Color, sabor y naturaleza en el plato: las flores irrumpen en la cocina como ingrediente versátil. Un biólogo explica cómo reconocerlas, conservarlas y usarlas con seguridad.

La gastronomía actual se permite cada vez más jugar con lo inesperado. Entre las tendencias que ganan terreno, las flores comestibles ocupan un lugar llamativo: aportan color, aromas únicos y matices de sabor que transforman cualquier plato. Lejos de ser una extravagancia, forman parte de una práctica milenaria que hoy vuelve a escena con fuerza.
El biólogo y divulgador Joaquín Ais invita a mirar la cocina desde la ciencia. En su libro Botánica para comer (Siglo XXI Editores) propone conocer la anatomía de las plantas para aprovecharlas mejor y redescubrir su valor como alimento. “Las flores no son solo decorativas: son estructuras con pigmentos, texturas y fragancias que enriquecen la experiencia de comer”, explica. De hecho, verduras tan comunes como el brócoli, la coliflor o el alcaucil no son otra cosa que botones florales. También el clavo de olor y el azafrán provienen directamente de flores.
Ahora bien, no todas son aptas para el consumo. Ais remarca que la regla básica es evitar aquellas que resulten tóxicas, alucinógenas o poco agradables al gusto. Identificarlas con su nombre científico es fundamental para no confundirlas con especies peligrosas. Además, las flores que se vayan a usar en la cocina deben estar libres de pesticidas y químicos, por lo que nunca conviene recurrir a viveros, florerías ni ejemplares recolectados en plazas o al costado de los caminos. Lo ideal es cultivarlas en casa o adquirirlas en lugares que certifiquen su uso gastronómico.

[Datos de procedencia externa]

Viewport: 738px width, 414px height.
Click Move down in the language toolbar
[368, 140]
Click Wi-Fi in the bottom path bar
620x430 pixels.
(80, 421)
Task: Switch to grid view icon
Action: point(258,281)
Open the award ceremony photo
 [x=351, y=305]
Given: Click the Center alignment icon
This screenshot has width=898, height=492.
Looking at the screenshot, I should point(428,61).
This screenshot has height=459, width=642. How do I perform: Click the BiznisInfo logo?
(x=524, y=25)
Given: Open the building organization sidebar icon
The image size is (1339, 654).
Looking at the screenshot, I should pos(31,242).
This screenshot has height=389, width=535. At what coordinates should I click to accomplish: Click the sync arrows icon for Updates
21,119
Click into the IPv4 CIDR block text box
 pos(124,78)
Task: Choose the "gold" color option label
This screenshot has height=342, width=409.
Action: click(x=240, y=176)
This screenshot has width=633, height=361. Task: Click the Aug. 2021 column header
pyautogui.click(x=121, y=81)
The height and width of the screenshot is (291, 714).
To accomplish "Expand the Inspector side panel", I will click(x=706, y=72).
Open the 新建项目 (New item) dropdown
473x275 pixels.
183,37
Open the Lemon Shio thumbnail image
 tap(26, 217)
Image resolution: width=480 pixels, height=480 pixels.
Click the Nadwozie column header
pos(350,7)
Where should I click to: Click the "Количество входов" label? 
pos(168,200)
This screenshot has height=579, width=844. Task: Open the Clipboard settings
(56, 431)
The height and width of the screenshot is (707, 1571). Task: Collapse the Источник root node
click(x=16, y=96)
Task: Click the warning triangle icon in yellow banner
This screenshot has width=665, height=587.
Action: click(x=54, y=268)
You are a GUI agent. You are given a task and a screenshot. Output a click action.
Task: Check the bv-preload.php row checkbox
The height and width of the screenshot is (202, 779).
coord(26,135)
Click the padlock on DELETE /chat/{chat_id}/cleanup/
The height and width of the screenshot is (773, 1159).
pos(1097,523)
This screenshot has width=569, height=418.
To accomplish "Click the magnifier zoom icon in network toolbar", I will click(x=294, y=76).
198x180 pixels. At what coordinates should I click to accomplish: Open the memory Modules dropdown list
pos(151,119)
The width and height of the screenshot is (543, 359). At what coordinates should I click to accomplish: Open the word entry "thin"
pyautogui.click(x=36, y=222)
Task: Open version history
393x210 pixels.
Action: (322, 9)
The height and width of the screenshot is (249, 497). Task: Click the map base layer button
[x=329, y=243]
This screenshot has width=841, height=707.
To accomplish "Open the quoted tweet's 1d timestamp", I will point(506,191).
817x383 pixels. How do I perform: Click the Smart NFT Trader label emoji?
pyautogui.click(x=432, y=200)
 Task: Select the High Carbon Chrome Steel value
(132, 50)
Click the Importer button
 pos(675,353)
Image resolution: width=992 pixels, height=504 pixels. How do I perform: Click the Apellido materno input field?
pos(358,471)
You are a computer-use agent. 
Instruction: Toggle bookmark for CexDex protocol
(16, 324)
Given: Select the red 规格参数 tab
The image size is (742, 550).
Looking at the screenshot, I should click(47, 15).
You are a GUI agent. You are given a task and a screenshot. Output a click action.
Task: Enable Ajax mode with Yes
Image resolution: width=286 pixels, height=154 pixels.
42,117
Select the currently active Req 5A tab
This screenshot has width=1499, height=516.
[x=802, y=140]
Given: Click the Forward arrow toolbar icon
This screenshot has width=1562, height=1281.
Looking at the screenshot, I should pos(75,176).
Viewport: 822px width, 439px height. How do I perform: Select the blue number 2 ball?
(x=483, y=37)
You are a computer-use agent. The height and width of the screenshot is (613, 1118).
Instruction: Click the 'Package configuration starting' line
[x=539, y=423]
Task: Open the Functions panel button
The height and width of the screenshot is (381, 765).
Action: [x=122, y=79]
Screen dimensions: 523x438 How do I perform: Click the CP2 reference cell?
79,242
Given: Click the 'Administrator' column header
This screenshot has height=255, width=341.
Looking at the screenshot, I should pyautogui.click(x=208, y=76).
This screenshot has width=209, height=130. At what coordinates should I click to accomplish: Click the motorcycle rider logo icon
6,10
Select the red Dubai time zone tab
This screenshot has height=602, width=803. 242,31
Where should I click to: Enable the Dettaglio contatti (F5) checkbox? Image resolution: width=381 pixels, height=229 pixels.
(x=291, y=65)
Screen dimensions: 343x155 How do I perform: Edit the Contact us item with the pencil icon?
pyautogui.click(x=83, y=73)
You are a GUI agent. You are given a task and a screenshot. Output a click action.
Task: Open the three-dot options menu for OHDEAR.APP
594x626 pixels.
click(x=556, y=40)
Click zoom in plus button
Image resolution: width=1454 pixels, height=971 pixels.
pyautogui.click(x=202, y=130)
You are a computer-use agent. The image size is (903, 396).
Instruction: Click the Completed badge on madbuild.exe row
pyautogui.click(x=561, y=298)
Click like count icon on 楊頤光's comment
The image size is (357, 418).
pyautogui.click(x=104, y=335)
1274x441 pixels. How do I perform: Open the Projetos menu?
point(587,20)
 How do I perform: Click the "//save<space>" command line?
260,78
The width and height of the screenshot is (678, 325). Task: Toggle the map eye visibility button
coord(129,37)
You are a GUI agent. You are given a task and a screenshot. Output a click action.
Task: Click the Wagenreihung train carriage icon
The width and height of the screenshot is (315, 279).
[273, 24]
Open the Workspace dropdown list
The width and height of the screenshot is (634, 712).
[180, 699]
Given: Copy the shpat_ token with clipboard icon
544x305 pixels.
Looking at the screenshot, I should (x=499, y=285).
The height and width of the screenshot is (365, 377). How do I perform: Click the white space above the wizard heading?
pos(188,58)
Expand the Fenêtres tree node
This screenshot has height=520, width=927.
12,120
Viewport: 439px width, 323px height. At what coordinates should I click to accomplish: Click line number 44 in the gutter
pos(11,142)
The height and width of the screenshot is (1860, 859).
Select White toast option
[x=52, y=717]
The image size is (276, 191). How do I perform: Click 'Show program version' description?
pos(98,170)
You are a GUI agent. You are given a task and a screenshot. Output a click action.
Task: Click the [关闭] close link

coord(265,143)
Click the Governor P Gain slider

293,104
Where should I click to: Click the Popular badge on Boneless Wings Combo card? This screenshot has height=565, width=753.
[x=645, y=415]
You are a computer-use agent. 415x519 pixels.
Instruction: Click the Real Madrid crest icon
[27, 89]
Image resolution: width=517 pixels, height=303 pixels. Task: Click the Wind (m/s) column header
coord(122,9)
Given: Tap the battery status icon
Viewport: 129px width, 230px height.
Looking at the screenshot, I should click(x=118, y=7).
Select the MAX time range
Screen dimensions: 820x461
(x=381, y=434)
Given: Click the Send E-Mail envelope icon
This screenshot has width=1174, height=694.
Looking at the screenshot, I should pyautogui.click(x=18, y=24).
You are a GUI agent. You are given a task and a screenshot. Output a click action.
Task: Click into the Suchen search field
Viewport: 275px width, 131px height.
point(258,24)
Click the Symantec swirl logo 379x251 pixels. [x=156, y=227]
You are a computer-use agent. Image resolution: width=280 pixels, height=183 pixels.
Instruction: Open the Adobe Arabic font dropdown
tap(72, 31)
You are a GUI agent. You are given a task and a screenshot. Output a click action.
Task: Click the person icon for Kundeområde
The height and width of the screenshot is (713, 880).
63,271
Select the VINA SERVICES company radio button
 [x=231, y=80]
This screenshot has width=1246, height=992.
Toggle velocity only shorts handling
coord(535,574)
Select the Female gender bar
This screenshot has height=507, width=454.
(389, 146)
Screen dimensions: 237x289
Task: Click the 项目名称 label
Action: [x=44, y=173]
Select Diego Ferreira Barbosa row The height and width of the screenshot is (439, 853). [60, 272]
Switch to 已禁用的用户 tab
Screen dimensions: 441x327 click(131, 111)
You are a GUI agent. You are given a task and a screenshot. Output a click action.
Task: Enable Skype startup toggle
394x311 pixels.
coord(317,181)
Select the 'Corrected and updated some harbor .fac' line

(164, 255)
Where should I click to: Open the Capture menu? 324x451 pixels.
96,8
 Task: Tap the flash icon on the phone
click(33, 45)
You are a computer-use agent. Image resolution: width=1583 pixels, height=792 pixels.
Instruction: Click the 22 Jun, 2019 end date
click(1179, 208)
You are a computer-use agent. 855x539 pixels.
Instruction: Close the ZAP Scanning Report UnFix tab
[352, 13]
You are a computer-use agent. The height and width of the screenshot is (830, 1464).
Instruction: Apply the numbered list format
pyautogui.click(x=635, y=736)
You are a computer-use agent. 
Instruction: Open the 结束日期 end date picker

Entre las más populares aparecen los pensamientos y violetas, que suman principalmente belleza; la lavanda, el romero, el orégano y otras aromáticas, que aportan notas frescas o cálidas; el taco de reina, con un toque picante; la borraja, con un sabor entre pepino y mar; y las flores de cítricos, muy perfumadas aunque su recolección implica resignar frutos. También son clásicas las flores de calabaza rellenas y fritas, una tradición en la cocina italiana y centroamericana.
La pastelera Chula Gálvez fue una de las primeras en llevar este recurso al mundo de los postres en Buenos Aires, con flores cristalizadas y alfajores decorados. La chef Paula Méndez Carreras, por su parte, plasmó su experiencia en el libro Cocina con flores, donde combina técnicas tradicionales con el potencial estético y gustativo de los pétalos. Estos ejemplos confirman que no se trata de una moda pasajera, sino de una práctica que encuentra nuevas formas de expresión.
El cuidado en la manipulación es clave. Por su alto contenido de agua, las flores se marchitan rápido y conviene usarlas frescas. Una opción es lavarlas suavemente, secarlas con papel absorbente y guardarlas en recipientes herméticos en la heladera, con un paño apenas húmedo que prolongue su vida. También se pueden secar para infusiones, cristalizar con azúcar para decorar postres, infusionar en vinagres o bebidas blancas para coctelería, mezclarlas con manteca para untar o congelarlas en cubitos de hielo como detalle creativo.
Eso sí: la primera vez que se prueba una flor conviene hacerlo en pequeñas cantidades, prestando atención a posibles reacciones alérgicas, sobre todo en quienes son sensibles al polen. Para Ais, la precaución no debe quitar entusiasmo: “Se trata de garantizar seguridad primero, para luego entregarse a la fantasía que despierta incorporar flores en la cocina”.
Con pétalos en ensaladas, en postres, en infusiones o en cócteles, las flores se convierten en un puente entre la naturaleza y la mesa cotidiana. Una invitación a descubrir que la belleza también puede ser un ingrediente.